EXERCISE:
Answer these questions from the news excerpt below on the 2002 Iraq war directive:
(a) On what date did Bush sign the secret national security council directive, according to the book?
(b) What was the code name of the Iraq war exercise conducted by General Tommy Franks?
(c) How many troops did Franks's plan call for?

TEXT SECTION:
+ + + + +
February 24, 2004-George Bush set the US on the path to war in Iraq with a formal order signed in February 2002, more than a year before the invasion, according to a book published yesterday.

The revelation casts doubt on the public insistence by US and British officials throughout 2002 that no decision had been taken to go to war, pending negotiations at the United Nations.

Rumsfeld's War is by Rowan Scarborough, the Pentagon correspondent for the conservative Washington Times newspaper, which is known for its contacts in the defence department's civilian leadership.

"On February 16 2002, Bush signed a secret national security council directive establishing the goals and objectives for going to war with Iraq, according to classified documents I obtained," Mr Scarborough wrote, in an account of the "global war on terrorism" as seen from the office of Donald Rumsfeld, the defence secretary.

The next month, he writes, the head of central command, General Tommy Franks, conducted a "major Iraq war exercise code-named "Prominent Hammer", and in April he briefed the joint chiefs of staff on the invasion plan.

"Franks's plan called for 200,000 to 250,000 troops and a two-front land war... striking from Kuwait and from Turkey," the book says.

The national security council refused to comment on the book's claims about the February directive. "I don't do book reviews," a White House official said.

Ivo Daalder, an official in Bill Clinton's national security council, said a national security presidential directive was "the most formal way that decisions by the president and others are communicated to the rest of the government."

Rumsfeld's War reproduces excerpts from a secret Defence Intelligence Agency briefing document in July 1999 about future threats to the US.

It portrays Saddam Hussein's Iraq as a threat only if sanctions were lifted. But the administration decided that neither inspections nor sanctions were working, partly as a result of later discredited reports that Saddam had stockpiled WMDs.
+ + + + +
DATA SECTION:
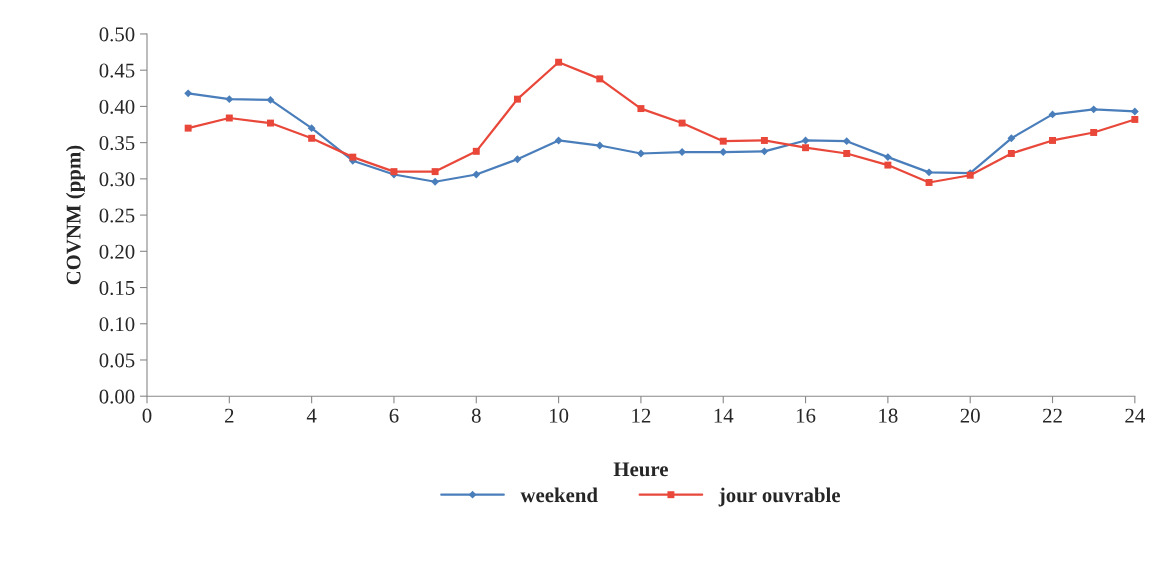 The image size is (1176, 566). What do you see at coordinates (230, 416) in the screenshot?
I see `x-tick-label: 2` at bounding box center [230, 416].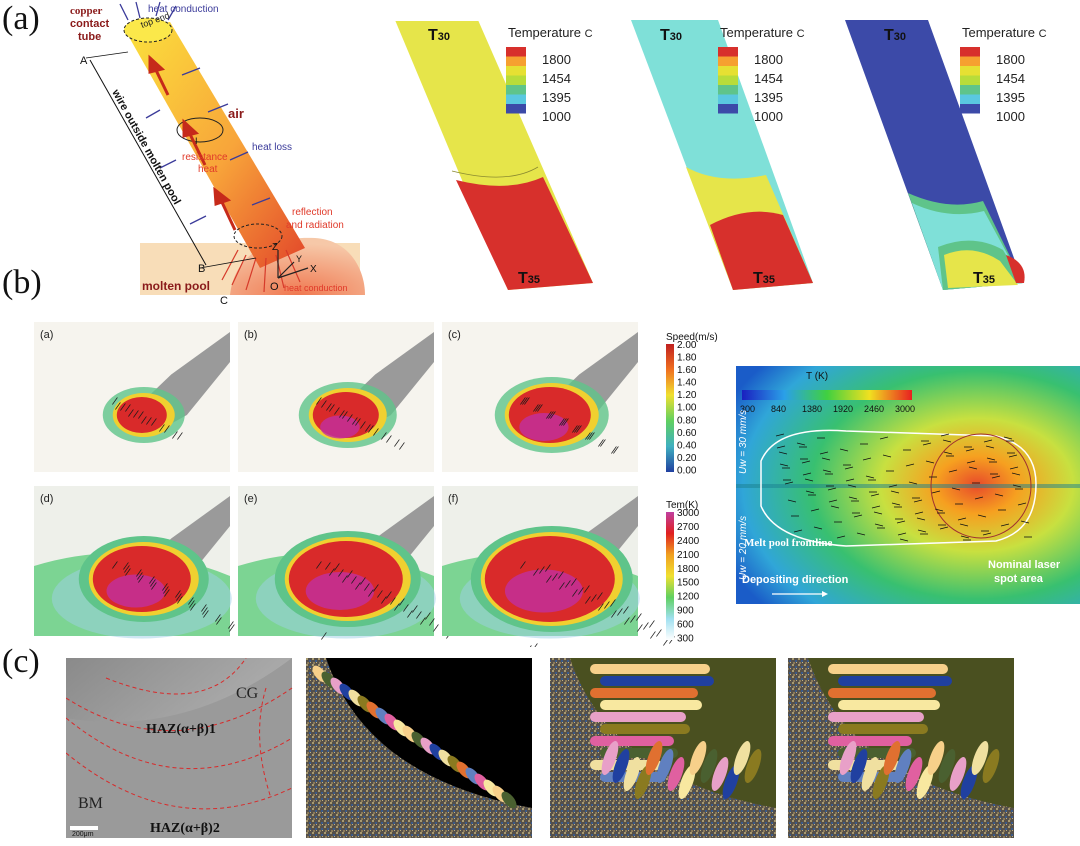 The image size is (1080, 846). What do you see at coordinates (687, 370) in the screenshot?
I see `speed-colorbar-tick: 1.60` at bounding box center [687, 370].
+ + + + +
OUTPUT OF THE EXERCISE:
(a) February 16, 2002.
(b) Prominent Hammer.
(c) 200,000 to 250,000 troops.